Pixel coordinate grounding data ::
--------------------------------------------------

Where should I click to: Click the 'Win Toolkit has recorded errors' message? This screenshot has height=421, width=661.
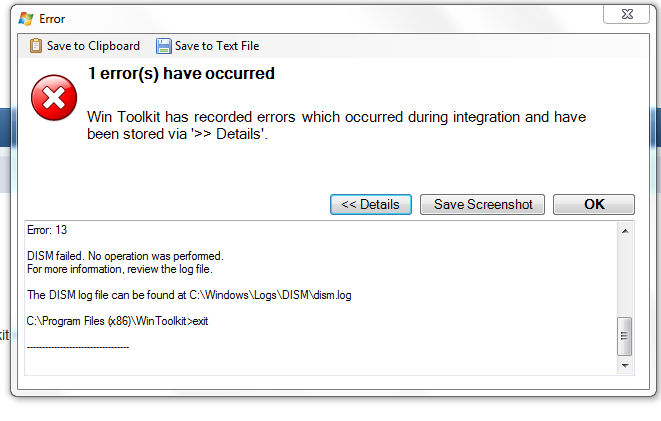336,125
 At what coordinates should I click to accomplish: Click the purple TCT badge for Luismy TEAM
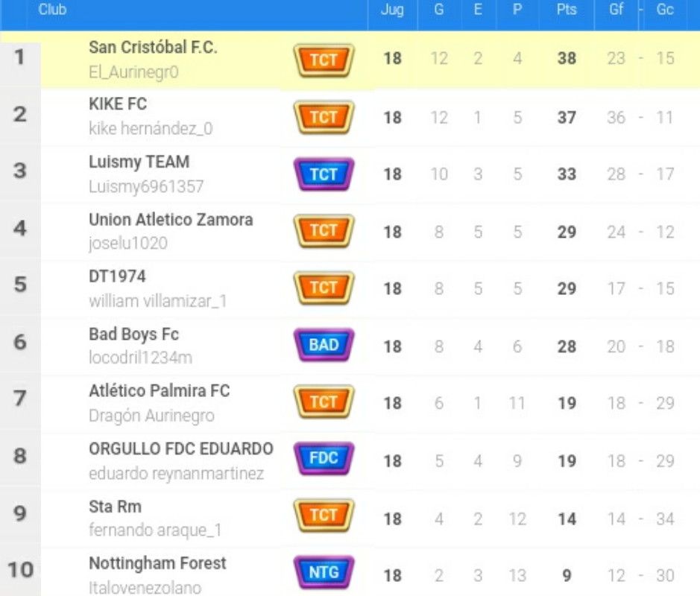click(x=324, y=174)
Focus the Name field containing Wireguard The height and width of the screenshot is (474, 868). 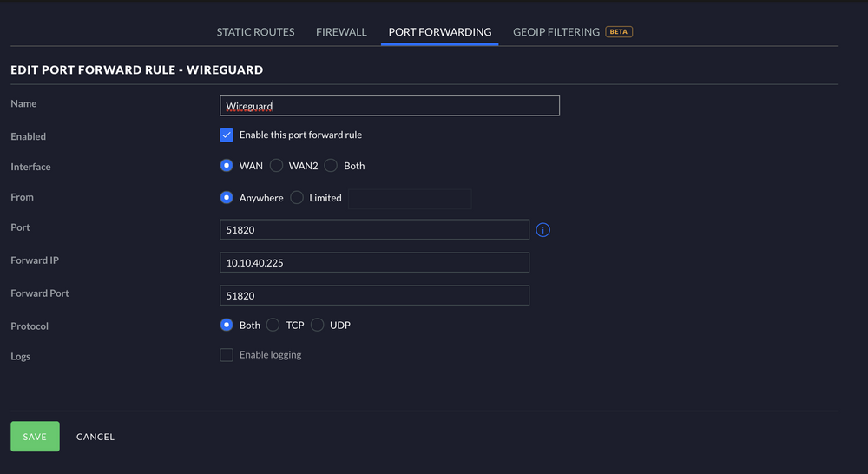tap(390, 106)
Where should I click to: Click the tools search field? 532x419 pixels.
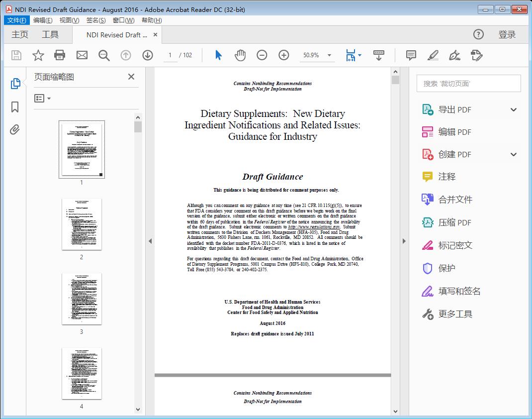coord(468,83)
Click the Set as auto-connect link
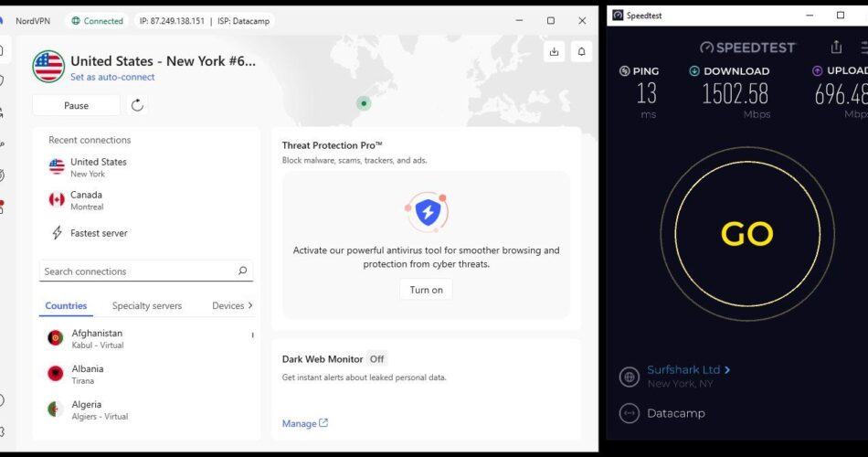 coord(112,77)
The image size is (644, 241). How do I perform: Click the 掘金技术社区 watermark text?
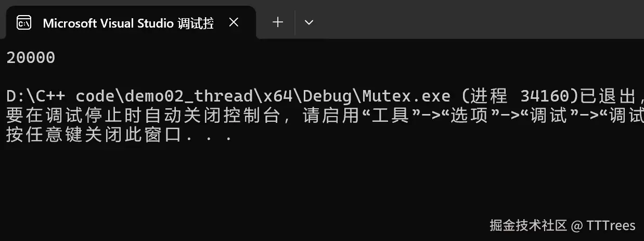(x=528, y=225)
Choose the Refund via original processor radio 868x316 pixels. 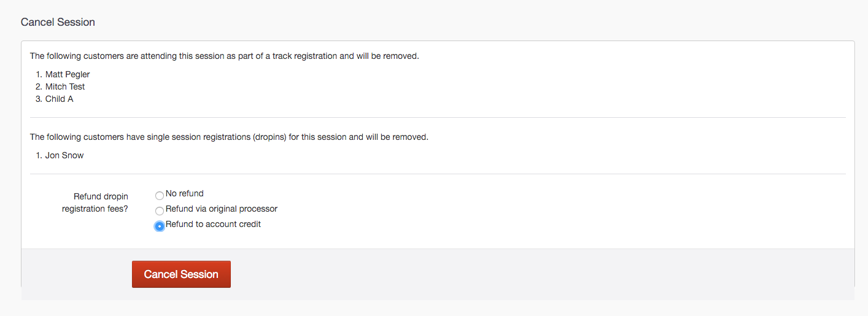pos(160,211)
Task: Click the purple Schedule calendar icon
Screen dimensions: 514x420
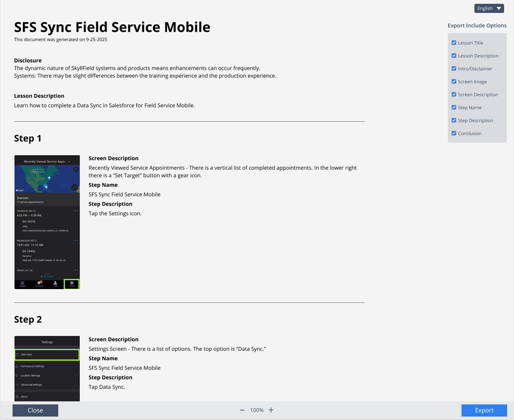Action: click(x=23, y=283)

--------------------------------------------------

All lines from the one containing "Task: Click the purple Schedule calendar icon" through the end of the entries above must be given again exactly, with every picture omitted.

Exercise output ::
Task: Click the purple Schedule calendar icon
Screen dimensions: 514x420
Action: click(x=23, y=283)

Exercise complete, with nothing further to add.